>>>>>

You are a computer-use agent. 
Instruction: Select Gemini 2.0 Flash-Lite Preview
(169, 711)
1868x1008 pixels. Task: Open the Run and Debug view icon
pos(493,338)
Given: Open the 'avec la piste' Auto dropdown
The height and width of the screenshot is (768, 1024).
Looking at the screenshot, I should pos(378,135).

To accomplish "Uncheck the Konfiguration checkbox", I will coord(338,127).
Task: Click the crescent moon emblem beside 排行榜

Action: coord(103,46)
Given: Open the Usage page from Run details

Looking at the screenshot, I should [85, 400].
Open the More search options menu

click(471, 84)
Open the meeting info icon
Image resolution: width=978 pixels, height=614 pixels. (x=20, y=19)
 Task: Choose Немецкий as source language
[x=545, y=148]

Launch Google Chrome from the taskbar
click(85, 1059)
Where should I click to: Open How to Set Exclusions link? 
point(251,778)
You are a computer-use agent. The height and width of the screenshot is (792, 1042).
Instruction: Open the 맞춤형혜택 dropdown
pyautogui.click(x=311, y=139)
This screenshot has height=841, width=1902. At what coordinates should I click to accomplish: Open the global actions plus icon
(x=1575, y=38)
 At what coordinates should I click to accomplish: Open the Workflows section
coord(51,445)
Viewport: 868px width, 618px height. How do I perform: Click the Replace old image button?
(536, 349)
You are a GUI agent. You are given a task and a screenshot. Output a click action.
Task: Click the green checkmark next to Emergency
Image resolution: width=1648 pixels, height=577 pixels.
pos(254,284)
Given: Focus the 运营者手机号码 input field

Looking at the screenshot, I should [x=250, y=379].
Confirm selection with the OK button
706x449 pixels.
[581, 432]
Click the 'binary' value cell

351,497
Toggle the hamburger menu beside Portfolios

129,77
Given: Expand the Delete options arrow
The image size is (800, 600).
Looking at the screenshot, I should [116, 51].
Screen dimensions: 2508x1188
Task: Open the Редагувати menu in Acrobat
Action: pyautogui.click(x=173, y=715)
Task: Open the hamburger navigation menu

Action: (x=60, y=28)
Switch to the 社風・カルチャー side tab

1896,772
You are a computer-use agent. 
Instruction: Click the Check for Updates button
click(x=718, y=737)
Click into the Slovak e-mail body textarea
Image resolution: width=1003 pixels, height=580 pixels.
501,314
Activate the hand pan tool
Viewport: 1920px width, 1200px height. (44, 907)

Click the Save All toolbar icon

<<<<<

## Task instructions:
Quote every row above verbatim, keeping each line and its order intact.

## Completed exercise:
You are a computer-use agent. 
Instruction: Select Gemini 2.0 Flash-Lite Preview
(169, 711)
1868x1008 pixels. Task: Open the Run and Debug view icon
pos(493,338)
Given: Open the 'avec la piste' Auto dropdown
The height and width of the screenshot is (768, 1024).
Looking at the screenshot, I should pos(378,135).

To accomplish "Uncheck the Konfiguration checkbox", I will coord(338,127).
Task: Click the crescent moon emblem beside 排行榜

Action: coord(103,46)
Given: Open the Usage page from Run details

Looking at the screenshot, I should [85, 400].
Open the More search options menu

click(471, 84)
Open the meeting info icon
Image resolution: width=978 pixels, height=614 pixels. (x=20, y=19)
 Task: Choose Немецкий as source language
[x=545, y=148]

Launch Google Chrome from the taskbar
click(85, 1059)
Where should I click to: Open How to Set Exclusions link? 
point(251,778)
You are a computer-use agent. The height and width of the screenshot is (792, 1042).
Instruction: Open the 맞춤형혜택 dropdown
pyautogui.click(x=311, y=139)
This screenshot has height=841, width=1902. At what coordinates should I click to accomplish: Open the global actions plus icon
(x=1575, y=38)
 At what coordinates should I click to accomplish: Open the Workflows section
coord(51,445)
Viewport: 868px width, 618px height. How do I perform: Click the Replace old image button?
(536, 349)
You are a GUI agent. You are given a task and a screenshot. Output a click action.
Task: Click the green checkmark next to Emergency
Image resolution: width=1648 pixels, height=577 pixels.
pos(254,284)
Given: Focus the 运营者手机号码 input field

Looking at the screenshot, I should [x=250, y=379].
Confirm selection with the OK button
706x449 pixels.
[581, 432]
Click the 'binary' value cell

351,497
Toggle the hamburger menu beside Portfolios

129,77
Given: Expand the Delete options arrow
The image size is (800, 600).
Looking at the screenshot, I should [116, 51].
Screen dimensions: 2508x1188
Task: Open the Редагувати menu in Acrobat
Action: pyautogui.click(x=173, y=715)
Task: Open the hamburger navigation menu

Action: (x=60, y=28)
Switch to the 社風・カルチャー side tab

1896,772
You are a computer-use agent. 
Instruction: Click the Check for Updates button
click(x=718, y=737)
Click into the Slovak e-mail body textarea
Image resolution: width=1003 pixels, height=580 pixels.
501,314
Activate the hand pan tool
Viewport: 1920px width, 1200px height. (44, 907)

Click the Save All toolbar icon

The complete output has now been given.